O porta-voz do comando militar do Irã, Ibrahim Al-Fiqar, prometeu nesta sexta-feira, 24, que o país matará um soldado dos Estados Unidos para cada iraniano morto na guerra.
“A partir de agora, para cada cidadão iraniano morto, um soldado americano vai ser morto. Preparamos passagens para o inferno para vocês”, escreveu Al-Fiqar em uma publicação no X (ex-Twitter).
Ao menos 3.600 iranianos foram mortos durante o conflito travado por ataques conjuntos dos Estados Unidos e de Israel em 28 de fevereiro, segundo o Ministério da Saúde do país. Um bombardeio em uma escola infantil no primeiro dia da guerra, na cidade de Minab, deixou 156 civis mortos, incluindo 120 crianças.
Já do lado americano, 18 militares foram mortos e mais de 450 ficaram feridos desde o início do conflito. Na última sexta-feira, 17, mísseis iranianos atingiram a base aérea Muwaffaq Salti, na Jordânia, matando dois soldados e deixando uma desaparecida — agora considerada morta.
Escalada da guerra
A ameaça se dá em meio à escalada do conflito entre Washington e Teerã. O Comando Central das Forças Armadas dos Estados Unidos (Centcom) anunciou nesta sexta-feira o 13º dia consecutivo de ataques contra alvos no Irã.
No início da semana, o presidente dos EUA, Donald Trump, aumentou o tom das ameaças ao regime iraniano e disse que Teerã vai pagar “muitas vezes mais” por todos os combatentes americanos que forem mortos no conflito.

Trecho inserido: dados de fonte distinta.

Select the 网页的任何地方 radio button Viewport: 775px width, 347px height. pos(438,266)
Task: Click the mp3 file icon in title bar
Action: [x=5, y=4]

“Cada vez que o Irã matar um soldado americano, pagará muitas vezes mais por esse assassinato!”, publicou Trump em sua plataforma Truth Social. “Esta ordem foi emitida ao secretário de Guerra, Pete Hegseth, ao chefe do Estado-Maior Conjunto, Daniel Caine, e a todos os líderes das Forças Armadas”, acrescentou.
Na quinta-feira, o ocupante do Salão Oval disse ao portal de notícias Axios que está considerando seriamente autorizar um “ataque massivo” maior do que qualquer outro já lançado contra o Irã.
“Estou considerando um ataque massivo. Maior do que qualquer outro antes. Estou perto de tomar uma decisão. Estamos prontos para isso”, afirmou o presidente americano à Axios, sem dar um prazo para sua decisão.